4.3BSD/usr/doc/smm/13.kchanges/sys.kern.t

Compare this file to the similar file:
Show the results in this format:

.\" Copyright (c) 1986 Regents of the University of California.
.\" All rights reserved.  The Berkeley software License Agreement
.\" specifies the terms and conditions for redistribution.
.\"
.\"	@(#)sys.kern.t	1.7 (Berkeley) 4/11/86
.\"
.EQ
delim $$
.EN
.ne 1i
.NH 2
Changes in initialization and kernel-level support
.PP
This section describes changes in the kernel files in \fB/sys/sys\fP
with prefixes
\fIinit_\fP or \fIkern_\fP.
.XP init_main.c
Several subsystems have new or renamed initialization routines that are called
by \fImain\fP.
These include \fIpqinit\fP for process queues,
\fIxinit\fP for the text table handling routines,
and \fInchinit\fP for the name translation cache.
The virtual memory startup \fIsetupclock\fP has been replaced by \fIvminit\fP,
that also sets the initial virtual memory limits for process 0 and its
descendants.
Process 1, \fIinit\fP, is now created before process 2, \fIpagedaemon\fP.
.XP init_sysent.c
In addition to entries for the two system calls new in 4.3BSD,
the system call table specifies a range of system call numbers
that are reserved for redistributors of 4.3BSD.  Other unused slots
in earlier parts of the table should be reserved for future Berkeley use.

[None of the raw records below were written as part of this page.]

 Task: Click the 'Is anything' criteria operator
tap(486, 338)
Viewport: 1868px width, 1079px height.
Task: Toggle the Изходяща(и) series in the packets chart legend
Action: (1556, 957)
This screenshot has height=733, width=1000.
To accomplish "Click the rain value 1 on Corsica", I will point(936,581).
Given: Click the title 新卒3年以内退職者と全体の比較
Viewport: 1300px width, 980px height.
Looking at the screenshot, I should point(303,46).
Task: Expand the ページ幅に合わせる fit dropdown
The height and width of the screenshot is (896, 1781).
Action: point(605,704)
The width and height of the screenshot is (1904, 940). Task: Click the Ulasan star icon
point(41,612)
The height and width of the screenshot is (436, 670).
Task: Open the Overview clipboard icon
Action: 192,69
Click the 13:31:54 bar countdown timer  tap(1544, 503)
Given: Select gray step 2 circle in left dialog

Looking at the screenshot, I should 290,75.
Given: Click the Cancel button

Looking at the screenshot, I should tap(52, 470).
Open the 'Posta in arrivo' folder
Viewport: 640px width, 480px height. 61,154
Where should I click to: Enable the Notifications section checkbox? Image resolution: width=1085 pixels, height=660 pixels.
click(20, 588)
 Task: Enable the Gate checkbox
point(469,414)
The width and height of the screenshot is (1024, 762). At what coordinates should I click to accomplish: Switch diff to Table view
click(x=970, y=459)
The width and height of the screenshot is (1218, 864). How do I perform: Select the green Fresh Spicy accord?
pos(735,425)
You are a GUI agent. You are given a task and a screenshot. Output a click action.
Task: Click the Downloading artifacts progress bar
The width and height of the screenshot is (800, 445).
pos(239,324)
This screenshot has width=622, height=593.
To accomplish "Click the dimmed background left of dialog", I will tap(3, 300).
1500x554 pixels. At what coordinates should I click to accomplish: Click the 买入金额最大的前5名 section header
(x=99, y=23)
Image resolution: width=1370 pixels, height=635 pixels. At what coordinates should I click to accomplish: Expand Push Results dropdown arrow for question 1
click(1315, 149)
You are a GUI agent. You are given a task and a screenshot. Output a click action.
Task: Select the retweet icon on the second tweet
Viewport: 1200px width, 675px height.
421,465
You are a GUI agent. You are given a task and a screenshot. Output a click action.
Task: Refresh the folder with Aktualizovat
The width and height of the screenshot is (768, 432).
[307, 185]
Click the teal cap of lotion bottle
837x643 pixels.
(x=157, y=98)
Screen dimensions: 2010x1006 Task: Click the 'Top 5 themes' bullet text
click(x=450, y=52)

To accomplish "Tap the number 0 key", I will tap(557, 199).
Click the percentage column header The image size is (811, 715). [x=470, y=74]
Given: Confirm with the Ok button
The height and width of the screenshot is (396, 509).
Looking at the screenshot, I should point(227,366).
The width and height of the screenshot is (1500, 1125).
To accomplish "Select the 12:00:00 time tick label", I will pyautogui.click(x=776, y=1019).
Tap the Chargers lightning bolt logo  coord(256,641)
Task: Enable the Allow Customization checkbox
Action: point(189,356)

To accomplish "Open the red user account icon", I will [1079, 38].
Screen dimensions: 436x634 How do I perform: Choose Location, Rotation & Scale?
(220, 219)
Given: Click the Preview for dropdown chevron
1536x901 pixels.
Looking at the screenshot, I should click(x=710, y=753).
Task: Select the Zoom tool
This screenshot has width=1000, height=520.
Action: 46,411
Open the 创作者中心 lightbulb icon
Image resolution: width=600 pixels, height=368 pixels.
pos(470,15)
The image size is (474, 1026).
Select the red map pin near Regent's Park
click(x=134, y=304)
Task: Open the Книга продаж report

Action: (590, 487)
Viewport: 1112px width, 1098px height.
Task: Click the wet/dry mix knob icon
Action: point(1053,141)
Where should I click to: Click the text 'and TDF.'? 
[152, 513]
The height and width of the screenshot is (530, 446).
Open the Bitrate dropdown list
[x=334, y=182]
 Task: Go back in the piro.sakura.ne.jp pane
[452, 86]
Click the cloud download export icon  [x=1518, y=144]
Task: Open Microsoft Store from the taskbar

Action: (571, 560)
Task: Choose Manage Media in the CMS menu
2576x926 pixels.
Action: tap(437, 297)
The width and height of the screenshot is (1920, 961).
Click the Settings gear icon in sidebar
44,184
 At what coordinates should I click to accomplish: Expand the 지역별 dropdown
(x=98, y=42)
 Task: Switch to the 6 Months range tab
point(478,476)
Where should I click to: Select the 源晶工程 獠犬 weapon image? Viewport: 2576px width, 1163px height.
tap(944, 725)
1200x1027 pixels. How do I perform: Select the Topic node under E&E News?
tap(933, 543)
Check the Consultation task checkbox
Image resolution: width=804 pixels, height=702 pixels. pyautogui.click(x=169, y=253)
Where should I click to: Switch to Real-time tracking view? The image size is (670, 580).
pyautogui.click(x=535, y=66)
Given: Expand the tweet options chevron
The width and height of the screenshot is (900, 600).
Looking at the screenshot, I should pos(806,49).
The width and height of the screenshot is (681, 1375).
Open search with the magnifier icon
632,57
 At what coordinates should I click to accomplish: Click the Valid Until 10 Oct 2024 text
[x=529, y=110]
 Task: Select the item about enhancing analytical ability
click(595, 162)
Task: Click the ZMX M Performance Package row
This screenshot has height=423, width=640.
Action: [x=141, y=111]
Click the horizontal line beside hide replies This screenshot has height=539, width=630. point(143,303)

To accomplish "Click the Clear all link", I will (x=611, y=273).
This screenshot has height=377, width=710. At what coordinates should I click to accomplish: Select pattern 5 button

Syscall 63 is no longer special.
.XP kern_acct.c
The process time accounting file in 4.2BSD stored times in seconds
rather than clock ticks.
This made accounting independent of the clock rate, but was too large
a granularity to be useful.
Therefore, 4.3BSD uses a smaller but unvarying unit for accounting times,
1/64 second, specified in \fIacct.h\fP as its reciprocal AHZ.
The \fIcompress\fP function converts seconds and microseconds
to these new units, expressed as before in 16-bit pseudo-floating point numbers.
.XP kern_clock.c
The hardware clock handler implements the new time-correction primitive
\fIadjtime\fP by skewing the rate at which time increases until a specified
correction has been achieved.
The \fIbumptime\fP routine used to increment the time has been changed into
a macro.
The overhead of software interrupts used to schedule the \fIsoftclock\fP
handler has been reduced
by noting whether any profiling or timeout activity requires it to run,
and by calling \fIsoftclock\fP directly from \fIhardclock\fP
(with reduced processor priority) if the previous
priority was sufficiently low.
.XP kern_descrip.c
Most uses of the \fIgetf()\fP function have been replaced by the
GETF macro form.
The \fIdup\fP calls (including that from \fIfcntl\fP\^) no longer copy
the close-on-exec flag from the original file descriptor.
Most of the changes to support the open file descriptor high-water mark,
\fIu.u_lastfile\fP, are in this file.
The \fIflock\fP system call has had several bugs fixed.
Unix-domain file descriptor garbage collection is no longer triggered
from \fIclosef\fP, but when a socket is torn down.
.XP kern_exec.c
The \fIa.out\fP header used in the course of \fIexec\fP is no longer in the user
structure, but is local to \fIexec\fP.
Argument and environment strings are copied to and from the user address space
a string at a time using the new \fIcopyinstr\fP and \fIcopyoutstr\fP
primitives.
When invoking an executable script, the first argument is now the name
of the interpreter rather than the file name; the file name appears only
after the interpreter name and optional argument.
An \fIiput\fP was moved to avoid a deadlock when the executable image
had been opened and marked close-on-exec.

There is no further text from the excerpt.